Retention time and scan time

In general, peptides are separated by one or more steps of liquid chromatography (LC). The retention time (RT) is the time when the measured peptides were eluting from the column and is therefore influenced by the physicochemical interaction of the particular peptide with the column material. Scan time is basically synonym to retention time, but more from the point of view of the device.

The aim of this notebook is to understand that even though peptides are roughly separated by the LC, multiple peptides elute at the same retention time and are recorded within one MS1 spectrum. Here, we will simulate a MS1 spectrum by random sampling from our previously generated peptide-mass distribution. Further, we will try to improve our simulation by incorporating information about the peptide hydrophobicity. It is a only a crude model, but considers the fact that less hydrophobic peptides elute faster from the 13C LC column.

As always, we start by loading our famous libraries.

#r "nuget: FSharp.Stats, 0.4.3"
#r "nuget: BioFSharp, 2.0.0-beta5"
#r "nuget: BioFSharp.IO, 2.0.0-beta5"
#r "nuget: Plotly.NET, 4.2.0"
#r "nuget: BIO-BTE-06-L-7_Aux, 0.0.10"

#if IPYNB
#r "nuget: Plotly.NET.Interactive, 4.2.0"
#endif // IPYNB

open BioFSharp
open Plotly.NET
open BioFSharp.Elements
open BIO_BTE_06_L_7_Aux
open FS3_Aux
open Retention_time_and_scan_time_Aux
open System.IO

open FSharp.Stats

m/z calculation of the digested peptides

I think you remember the protein digestion process from the privious notebook (see: NB02b_Digestion_and_mass_calculation.ipynb ).

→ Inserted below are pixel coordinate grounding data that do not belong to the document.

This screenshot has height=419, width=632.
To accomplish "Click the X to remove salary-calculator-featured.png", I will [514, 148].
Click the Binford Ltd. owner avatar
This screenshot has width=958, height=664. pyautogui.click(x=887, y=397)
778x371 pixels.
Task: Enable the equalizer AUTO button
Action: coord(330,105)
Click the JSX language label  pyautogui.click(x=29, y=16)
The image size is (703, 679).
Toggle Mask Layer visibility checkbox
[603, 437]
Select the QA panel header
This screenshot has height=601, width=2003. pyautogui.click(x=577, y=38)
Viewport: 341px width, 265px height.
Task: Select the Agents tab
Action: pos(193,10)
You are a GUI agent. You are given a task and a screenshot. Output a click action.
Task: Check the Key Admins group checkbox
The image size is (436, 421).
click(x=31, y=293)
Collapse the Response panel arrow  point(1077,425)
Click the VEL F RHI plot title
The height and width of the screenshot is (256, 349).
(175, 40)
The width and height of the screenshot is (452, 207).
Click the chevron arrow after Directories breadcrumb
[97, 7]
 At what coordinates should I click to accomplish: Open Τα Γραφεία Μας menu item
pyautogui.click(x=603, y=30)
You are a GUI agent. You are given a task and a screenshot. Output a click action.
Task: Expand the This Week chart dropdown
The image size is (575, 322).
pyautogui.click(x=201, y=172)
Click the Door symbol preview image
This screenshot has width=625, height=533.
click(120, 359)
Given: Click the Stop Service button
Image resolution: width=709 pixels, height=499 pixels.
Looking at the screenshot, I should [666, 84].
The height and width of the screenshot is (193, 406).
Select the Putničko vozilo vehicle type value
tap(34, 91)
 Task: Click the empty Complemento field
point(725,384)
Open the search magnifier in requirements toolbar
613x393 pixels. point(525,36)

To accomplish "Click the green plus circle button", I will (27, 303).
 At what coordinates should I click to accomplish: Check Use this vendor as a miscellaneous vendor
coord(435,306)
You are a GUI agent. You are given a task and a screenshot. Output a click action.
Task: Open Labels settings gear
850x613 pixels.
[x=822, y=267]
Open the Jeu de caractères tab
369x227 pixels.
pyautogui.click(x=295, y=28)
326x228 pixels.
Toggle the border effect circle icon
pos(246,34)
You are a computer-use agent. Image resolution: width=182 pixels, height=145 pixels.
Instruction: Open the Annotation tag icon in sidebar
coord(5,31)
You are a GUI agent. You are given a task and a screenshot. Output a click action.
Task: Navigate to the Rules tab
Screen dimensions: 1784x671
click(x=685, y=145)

This time we also remember the peptide sequence, because we need it later for hydrophobicity calculation.

// Code-Block 1

let directory = __SOURCE_DIRECTORY__
let path = Path.Combine[|directory; "downloads/Chlamy_JGI5_5(Cp_Mp).fasta"|]
downloadFile path "Chlamy_JGI5_5(Cp_Mp).fasta" "bio-bte-06-l-7"
// with /../ we navigate a directory 
path

let peptideAndMasses = 
    path
    |> IO.FastA.fromFile BioArray.ofAminoAcidString
    |> Seq.toArray
    |> Array.mapi (fun i fastAItem ->
        Digestion.BioArray.digest Digestion.Table.Trypsin i fastAItem.Sequence
        |> Digestion.BioArray.concernMissCleavages 0 0
        )
    |> Array.concat
    |> Array.map (fun peptide ->
        // calculate mass for each peptide
        peptide.PepSequence, BioSeq.toMonoisotopicMassWith (BioItem.monoisoMass ModificationInfo.Table.H2O) peptide.PepSequence
        )

peptideAndMasses |> Array.head
No value returned by any evaluator

Calculate the single and double charged m/z for all peptides and combine both in a single collection.

// Code-Block 2

// calculate m/z for each peptide z=1
let singleChargedPeptides =
    peptideAndMasses
    // we only consider peptides longer than 6 amino acids 
    |> Array.filter (fun (peptide,ucMass) -> peptide.Length >= 7)
    |> Array.map (fun (peptide,ucMass) -> peptide, Mass.toMZ ucMass 1.) 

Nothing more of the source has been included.